**About this task:** Below is a listing. Set down exactly the lines from the one containing "[Suivez-nous sur Facebook] (693, 63)" through the one containing "KOSTENFREIER Versand ab 79 € (55, 282)", both ends included, and leave out the rest.

**The input:**
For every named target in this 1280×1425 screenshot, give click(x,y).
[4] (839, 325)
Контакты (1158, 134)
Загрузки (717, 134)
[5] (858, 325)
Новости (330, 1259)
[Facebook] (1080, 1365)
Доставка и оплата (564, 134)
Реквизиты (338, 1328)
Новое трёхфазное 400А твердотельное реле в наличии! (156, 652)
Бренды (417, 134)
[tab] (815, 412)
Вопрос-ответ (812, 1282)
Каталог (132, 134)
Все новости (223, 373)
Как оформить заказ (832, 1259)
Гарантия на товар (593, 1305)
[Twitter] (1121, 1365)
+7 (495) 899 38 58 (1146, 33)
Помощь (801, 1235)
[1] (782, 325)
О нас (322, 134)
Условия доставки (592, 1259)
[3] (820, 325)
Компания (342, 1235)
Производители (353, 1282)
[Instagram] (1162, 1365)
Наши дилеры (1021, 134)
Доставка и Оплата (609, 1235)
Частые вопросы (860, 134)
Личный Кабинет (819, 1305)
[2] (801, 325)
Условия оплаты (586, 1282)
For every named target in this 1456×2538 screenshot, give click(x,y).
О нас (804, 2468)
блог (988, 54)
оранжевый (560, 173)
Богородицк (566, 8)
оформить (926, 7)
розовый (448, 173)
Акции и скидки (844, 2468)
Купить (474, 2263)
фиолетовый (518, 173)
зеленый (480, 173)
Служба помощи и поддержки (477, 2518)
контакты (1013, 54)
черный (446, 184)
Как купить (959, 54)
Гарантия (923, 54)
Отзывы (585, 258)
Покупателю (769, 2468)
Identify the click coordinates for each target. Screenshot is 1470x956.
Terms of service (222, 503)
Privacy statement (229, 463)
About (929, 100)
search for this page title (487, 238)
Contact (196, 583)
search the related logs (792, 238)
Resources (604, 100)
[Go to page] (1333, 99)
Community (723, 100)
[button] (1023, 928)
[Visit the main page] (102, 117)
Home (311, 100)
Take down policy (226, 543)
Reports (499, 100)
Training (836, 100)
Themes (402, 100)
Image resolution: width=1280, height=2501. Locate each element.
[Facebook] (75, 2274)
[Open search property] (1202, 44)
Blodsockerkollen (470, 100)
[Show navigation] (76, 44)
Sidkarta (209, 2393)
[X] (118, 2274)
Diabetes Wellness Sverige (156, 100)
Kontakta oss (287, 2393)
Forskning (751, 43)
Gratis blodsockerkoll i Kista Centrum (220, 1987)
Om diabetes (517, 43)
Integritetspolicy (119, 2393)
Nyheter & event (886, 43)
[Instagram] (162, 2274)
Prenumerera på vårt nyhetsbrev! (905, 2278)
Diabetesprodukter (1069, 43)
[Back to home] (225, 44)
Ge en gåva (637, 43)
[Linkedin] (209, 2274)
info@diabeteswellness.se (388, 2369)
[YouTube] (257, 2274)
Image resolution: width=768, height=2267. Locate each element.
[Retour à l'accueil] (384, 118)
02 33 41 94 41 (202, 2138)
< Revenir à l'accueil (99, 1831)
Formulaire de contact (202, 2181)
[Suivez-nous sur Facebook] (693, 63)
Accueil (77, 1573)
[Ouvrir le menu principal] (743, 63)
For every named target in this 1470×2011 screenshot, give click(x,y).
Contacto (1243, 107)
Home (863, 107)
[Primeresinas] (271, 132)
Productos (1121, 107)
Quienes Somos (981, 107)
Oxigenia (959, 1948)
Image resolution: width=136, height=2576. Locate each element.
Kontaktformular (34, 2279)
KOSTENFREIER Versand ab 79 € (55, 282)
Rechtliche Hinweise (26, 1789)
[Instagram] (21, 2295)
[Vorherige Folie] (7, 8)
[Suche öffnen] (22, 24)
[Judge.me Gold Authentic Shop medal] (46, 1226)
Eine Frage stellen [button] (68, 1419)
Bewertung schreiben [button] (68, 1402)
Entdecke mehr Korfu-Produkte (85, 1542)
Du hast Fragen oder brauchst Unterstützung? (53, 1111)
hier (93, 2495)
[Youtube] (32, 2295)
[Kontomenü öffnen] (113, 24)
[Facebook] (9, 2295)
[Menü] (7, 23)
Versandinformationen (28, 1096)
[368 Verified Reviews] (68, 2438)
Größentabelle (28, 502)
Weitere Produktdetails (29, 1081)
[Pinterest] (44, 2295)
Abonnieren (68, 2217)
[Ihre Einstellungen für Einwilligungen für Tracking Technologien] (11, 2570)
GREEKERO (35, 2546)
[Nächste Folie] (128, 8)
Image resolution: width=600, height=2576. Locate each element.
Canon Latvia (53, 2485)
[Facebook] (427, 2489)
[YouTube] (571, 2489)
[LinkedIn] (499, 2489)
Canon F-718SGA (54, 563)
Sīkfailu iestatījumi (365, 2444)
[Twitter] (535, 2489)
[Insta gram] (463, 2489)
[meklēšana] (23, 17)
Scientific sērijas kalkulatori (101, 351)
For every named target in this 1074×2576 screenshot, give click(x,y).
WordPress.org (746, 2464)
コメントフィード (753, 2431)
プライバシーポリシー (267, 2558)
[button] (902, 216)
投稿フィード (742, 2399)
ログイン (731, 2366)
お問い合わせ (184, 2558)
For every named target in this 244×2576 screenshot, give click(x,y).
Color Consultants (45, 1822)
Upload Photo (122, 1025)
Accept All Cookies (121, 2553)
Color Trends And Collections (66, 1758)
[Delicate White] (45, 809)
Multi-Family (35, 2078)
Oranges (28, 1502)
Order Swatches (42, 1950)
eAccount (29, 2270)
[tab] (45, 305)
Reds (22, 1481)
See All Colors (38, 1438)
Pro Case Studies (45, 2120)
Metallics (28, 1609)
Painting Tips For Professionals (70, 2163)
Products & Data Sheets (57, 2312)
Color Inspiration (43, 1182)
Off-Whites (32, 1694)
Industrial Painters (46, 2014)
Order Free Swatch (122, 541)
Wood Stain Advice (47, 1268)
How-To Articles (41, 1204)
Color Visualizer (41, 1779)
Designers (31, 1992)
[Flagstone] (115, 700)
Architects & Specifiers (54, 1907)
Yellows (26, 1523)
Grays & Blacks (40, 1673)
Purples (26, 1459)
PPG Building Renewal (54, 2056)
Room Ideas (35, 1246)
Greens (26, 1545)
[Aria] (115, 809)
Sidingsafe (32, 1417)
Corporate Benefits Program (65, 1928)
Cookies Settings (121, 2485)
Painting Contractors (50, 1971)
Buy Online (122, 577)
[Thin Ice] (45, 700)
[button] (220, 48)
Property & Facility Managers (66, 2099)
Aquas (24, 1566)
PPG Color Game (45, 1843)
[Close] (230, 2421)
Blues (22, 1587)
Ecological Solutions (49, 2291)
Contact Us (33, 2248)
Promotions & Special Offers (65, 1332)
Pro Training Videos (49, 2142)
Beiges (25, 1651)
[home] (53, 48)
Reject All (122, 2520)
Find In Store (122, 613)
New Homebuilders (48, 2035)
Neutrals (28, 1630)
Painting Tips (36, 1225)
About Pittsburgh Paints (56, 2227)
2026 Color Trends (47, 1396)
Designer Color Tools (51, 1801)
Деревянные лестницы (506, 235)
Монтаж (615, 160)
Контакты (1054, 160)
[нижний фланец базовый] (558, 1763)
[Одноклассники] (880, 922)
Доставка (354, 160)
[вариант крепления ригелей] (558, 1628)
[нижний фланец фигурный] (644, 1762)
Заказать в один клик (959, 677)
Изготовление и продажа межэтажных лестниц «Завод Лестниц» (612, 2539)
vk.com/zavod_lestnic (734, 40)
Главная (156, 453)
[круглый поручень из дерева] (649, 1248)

**Answer space:**
[Suivez-nous sur Facebook] (693, 63)
Accueil (77, 1573)
[Ouvrir le menu principal] (743, 63)
For every named target in this 1470×2011 screenshot, give click(x,y).
Contacto (1243, 107)
Home (863, 107)
[Primeresinas] (271, 132)
Productos (1121, 107)
Quienes Somos (981, 107)
Oxigenia (959, 1948)
Image resolution: width=136, height=2576. Locate each element.
Kontaktformular (34, 2279)
KOSTENFREIER Versand ab 79 € (55, 282)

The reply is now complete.